*** Opening of DATASET CONTENT ***

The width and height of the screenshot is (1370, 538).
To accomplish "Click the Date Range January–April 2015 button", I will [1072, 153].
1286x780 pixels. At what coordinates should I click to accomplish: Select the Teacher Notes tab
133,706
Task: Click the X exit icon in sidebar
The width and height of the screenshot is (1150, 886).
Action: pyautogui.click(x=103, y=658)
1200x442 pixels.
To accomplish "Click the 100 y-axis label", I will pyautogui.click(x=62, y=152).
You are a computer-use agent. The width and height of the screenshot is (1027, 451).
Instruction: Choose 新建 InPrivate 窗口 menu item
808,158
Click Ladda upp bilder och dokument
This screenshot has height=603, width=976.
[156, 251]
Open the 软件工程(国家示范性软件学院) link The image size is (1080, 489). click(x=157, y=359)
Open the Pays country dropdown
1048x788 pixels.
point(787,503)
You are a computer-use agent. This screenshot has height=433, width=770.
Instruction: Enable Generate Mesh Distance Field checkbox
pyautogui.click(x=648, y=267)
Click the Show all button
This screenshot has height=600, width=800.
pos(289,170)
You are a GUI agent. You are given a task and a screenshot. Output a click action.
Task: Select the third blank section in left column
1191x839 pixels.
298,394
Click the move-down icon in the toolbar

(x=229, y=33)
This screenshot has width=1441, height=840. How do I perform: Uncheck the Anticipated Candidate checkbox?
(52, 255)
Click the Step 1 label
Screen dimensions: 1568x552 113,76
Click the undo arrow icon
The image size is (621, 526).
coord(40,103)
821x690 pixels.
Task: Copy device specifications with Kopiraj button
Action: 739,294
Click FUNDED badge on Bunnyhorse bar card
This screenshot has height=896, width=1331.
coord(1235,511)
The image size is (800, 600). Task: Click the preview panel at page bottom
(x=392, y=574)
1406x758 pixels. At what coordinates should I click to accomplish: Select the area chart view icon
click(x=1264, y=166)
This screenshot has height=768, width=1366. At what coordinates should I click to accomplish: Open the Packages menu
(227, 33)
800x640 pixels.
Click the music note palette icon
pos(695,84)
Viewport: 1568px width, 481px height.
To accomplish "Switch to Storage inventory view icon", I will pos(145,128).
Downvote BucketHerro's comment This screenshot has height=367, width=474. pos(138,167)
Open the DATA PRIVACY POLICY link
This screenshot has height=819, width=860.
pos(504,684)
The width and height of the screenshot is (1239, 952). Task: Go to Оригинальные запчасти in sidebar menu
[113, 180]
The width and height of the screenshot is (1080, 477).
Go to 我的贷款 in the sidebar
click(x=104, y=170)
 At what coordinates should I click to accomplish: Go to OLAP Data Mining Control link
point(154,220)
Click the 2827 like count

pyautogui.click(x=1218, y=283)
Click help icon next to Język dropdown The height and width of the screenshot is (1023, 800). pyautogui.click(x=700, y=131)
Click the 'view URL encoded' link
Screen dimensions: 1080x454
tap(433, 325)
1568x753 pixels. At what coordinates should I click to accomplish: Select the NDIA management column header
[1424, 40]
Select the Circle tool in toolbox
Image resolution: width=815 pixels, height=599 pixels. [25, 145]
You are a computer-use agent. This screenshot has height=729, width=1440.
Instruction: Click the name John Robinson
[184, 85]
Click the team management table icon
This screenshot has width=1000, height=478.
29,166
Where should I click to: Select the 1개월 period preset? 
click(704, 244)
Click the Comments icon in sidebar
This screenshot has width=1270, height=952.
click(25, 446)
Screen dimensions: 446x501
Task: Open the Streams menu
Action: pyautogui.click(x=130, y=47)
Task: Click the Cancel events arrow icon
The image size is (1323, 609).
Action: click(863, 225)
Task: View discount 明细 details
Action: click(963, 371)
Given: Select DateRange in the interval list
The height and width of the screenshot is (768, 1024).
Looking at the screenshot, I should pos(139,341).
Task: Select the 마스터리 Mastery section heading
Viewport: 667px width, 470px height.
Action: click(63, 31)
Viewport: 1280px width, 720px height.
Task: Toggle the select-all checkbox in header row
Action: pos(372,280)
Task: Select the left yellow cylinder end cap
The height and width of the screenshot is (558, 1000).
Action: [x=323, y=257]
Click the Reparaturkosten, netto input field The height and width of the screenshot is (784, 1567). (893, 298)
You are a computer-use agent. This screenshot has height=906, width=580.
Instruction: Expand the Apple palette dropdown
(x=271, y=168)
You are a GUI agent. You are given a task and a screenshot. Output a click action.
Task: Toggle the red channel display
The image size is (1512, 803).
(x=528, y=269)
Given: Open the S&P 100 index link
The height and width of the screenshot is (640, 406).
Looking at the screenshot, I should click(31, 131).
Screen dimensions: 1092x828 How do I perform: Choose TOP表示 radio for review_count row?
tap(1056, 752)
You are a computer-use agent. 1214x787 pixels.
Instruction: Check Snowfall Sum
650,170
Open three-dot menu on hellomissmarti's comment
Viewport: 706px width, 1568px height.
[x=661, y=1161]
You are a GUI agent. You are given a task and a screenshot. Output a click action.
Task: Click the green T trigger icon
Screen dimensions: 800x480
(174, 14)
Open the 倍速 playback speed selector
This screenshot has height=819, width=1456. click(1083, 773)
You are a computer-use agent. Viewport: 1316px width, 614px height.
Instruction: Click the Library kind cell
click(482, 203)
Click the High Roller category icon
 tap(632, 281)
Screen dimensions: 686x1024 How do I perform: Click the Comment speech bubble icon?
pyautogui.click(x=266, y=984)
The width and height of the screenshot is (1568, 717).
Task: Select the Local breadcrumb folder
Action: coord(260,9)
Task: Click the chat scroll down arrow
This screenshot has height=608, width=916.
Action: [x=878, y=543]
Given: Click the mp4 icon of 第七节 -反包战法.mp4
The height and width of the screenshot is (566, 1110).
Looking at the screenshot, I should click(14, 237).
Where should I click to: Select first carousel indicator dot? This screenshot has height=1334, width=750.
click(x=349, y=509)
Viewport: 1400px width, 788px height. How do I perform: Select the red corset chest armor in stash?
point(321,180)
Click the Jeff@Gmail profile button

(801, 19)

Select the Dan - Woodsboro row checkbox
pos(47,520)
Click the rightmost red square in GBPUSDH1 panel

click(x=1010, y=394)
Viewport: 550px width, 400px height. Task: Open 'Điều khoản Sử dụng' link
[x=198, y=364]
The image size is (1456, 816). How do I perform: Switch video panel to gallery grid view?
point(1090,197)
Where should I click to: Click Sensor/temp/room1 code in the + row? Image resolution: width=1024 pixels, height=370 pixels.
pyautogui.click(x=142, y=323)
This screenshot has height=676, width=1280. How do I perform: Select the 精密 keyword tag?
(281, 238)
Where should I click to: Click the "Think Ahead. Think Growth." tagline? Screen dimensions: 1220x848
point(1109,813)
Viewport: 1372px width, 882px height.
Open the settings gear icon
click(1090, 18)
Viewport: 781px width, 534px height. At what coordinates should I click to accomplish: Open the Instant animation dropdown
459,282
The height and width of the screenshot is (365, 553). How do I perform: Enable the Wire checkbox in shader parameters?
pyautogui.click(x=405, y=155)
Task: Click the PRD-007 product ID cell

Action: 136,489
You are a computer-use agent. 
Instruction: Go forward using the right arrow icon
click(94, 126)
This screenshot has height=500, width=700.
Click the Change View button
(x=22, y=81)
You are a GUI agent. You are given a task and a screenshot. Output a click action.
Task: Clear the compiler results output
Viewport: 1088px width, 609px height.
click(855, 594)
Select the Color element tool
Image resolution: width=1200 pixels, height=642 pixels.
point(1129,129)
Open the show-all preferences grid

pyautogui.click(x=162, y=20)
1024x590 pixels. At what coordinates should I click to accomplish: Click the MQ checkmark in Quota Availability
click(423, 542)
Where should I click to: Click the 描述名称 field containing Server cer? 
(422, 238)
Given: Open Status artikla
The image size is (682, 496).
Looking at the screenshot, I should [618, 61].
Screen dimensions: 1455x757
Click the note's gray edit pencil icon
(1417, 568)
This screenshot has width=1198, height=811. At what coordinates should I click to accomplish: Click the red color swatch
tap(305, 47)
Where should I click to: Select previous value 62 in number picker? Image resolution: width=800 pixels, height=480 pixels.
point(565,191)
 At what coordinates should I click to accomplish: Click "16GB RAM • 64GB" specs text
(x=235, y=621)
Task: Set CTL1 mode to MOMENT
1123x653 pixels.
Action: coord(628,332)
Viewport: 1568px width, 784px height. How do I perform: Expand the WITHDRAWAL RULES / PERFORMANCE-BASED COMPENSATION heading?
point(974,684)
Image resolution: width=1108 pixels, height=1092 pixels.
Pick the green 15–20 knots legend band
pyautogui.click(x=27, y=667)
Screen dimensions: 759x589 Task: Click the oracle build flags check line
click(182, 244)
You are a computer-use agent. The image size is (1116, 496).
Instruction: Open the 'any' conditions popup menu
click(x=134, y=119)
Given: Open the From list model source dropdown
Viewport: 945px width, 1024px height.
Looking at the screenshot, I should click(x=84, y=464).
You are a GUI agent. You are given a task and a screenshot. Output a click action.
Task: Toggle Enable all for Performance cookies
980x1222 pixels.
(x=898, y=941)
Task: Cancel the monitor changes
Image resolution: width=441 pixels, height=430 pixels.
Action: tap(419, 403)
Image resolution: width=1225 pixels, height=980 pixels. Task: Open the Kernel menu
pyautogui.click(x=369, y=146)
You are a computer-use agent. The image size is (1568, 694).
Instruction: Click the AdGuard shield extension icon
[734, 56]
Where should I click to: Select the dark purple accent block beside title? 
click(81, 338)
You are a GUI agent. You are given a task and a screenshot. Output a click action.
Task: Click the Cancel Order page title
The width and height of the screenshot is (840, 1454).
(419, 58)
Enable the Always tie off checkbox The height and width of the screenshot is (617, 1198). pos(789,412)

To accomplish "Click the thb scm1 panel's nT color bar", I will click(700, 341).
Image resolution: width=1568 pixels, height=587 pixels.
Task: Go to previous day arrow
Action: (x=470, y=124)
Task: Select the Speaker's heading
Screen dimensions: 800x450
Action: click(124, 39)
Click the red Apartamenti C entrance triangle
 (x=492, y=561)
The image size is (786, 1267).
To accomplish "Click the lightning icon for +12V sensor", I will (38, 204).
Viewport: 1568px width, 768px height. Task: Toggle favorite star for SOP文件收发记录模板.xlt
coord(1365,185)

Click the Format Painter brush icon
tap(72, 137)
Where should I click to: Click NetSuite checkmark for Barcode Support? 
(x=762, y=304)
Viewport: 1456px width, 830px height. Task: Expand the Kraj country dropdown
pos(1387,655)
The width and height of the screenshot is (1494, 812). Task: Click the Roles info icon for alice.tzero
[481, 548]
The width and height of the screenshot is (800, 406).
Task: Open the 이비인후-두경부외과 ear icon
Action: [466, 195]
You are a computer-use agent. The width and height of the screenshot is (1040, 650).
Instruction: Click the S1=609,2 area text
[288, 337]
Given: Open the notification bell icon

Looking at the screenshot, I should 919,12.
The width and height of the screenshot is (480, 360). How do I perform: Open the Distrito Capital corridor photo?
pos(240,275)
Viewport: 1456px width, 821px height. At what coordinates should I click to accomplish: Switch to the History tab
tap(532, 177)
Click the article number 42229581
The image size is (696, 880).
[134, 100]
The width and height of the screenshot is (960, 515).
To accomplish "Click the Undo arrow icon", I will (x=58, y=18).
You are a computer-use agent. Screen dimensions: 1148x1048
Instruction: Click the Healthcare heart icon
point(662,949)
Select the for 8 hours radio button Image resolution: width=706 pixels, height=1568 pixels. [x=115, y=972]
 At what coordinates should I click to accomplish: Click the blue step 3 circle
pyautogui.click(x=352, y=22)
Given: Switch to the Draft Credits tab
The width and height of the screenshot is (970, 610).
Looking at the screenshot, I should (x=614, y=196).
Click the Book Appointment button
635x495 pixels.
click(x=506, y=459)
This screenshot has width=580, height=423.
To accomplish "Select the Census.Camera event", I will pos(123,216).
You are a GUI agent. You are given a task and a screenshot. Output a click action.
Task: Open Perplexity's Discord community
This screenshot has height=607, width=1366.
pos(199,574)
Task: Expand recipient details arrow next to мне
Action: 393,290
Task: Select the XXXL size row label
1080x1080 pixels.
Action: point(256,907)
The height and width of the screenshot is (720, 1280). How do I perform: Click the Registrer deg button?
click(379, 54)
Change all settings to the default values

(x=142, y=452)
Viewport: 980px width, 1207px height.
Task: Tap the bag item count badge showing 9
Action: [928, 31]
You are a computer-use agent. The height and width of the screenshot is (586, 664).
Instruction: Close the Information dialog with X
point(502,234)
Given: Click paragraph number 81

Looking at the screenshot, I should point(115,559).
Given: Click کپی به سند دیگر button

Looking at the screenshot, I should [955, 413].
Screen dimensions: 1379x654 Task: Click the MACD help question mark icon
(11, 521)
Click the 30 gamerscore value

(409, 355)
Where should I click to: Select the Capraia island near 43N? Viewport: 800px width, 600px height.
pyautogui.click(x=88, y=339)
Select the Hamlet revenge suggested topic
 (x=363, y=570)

*** Close of DATASET CONTENT ***

**WHAT YOU ARE ASKED TO DO:** Which lines of the data above contain "list"? Copy each one.

**SOLUTION TO THE EXERCISE:**
Given: Select DateRange in the interval list
Given: Open the From list model source dropdown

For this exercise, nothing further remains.